Ce pays a obtenu «l’un de ses plus grands succès» grâce à la trêve

Le Pakistan est au cœur des pourparlers entre les Etats-Unis et l'Iran. Le cessez-le-feu validé par les deux parties restera comme l'une de ses principales réussites diplomatiques. Explications.
08.04.2026, 12:0308.04.2026, 12:08

Le Pakistan s'est révélé être un intermédiaire clé entre l'Iran et les Etats-Unis, en sécurisant un cessez-le-feu temporaire et prévoyant d'accueillir des négociations pour mettre fin à la guerre au Moyen-Orient.

«Le Pakistan a obtenu l’un de ses plus grands succès diplomatiques depuis des années», a déclaré sur X Michael Kugelman, spécialiste de l'Asie du Sud. «Il a également fait mentir de nombreux sceptiques et détracteurs qui ne pensaient pas qu’il ait la capacité de mener à bien une entreprise aussi complexe et risquée».
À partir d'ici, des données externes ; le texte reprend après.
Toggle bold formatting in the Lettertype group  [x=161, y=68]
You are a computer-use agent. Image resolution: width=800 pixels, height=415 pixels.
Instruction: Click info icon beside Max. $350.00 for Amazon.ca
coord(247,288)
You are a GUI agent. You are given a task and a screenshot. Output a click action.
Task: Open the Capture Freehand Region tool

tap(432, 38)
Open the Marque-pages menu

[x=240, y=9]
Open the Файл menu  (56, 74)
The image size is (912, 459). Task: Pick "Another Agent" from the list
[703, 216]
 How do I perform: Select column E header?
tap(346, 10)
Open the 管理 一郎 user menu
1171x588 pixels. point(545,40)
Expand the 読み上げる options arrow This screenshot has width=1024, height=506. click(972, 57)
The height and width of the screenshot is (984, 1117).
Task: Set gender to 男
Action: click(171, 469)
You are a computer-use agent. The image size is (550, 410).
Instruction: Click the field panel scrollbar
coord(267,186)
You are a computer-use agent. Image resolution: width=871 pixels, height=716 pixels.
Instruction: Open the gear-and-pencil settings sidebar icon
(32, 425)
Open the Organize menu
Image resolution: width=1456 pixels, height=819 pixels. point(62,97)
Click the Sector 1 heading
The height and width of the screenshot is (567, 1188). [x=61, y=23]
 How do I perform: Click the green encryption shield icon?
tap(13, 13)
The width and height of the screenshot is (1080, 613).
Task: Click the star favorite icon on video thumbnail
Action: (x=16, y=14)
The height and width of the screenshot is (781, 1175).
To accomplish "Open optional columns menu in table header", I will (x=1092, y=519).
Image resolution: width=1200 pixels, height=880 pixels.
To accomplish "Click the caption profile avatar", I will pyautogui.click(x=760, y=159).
Une longue histoire avec l'Iran

«Le Pakistan a de solides atouts, étant le seul pays de la région à entretenir de bonnes relations à la fois avec les États-Unis et l’Iran», a déclaré l’ancien ambassadeur du pays à Téhéran, Asif Durrani. Le Pakistan partage avec l'Iran 900 kilomètres de frontière, de quoi tisser des liens historiques, culturels et religieux profonds. Téhéran a été le premier à reconnaître le Pakistan après son indépendance en 1947. Islamabad a rendu la pareille à la République islamique après la révolution de 1979.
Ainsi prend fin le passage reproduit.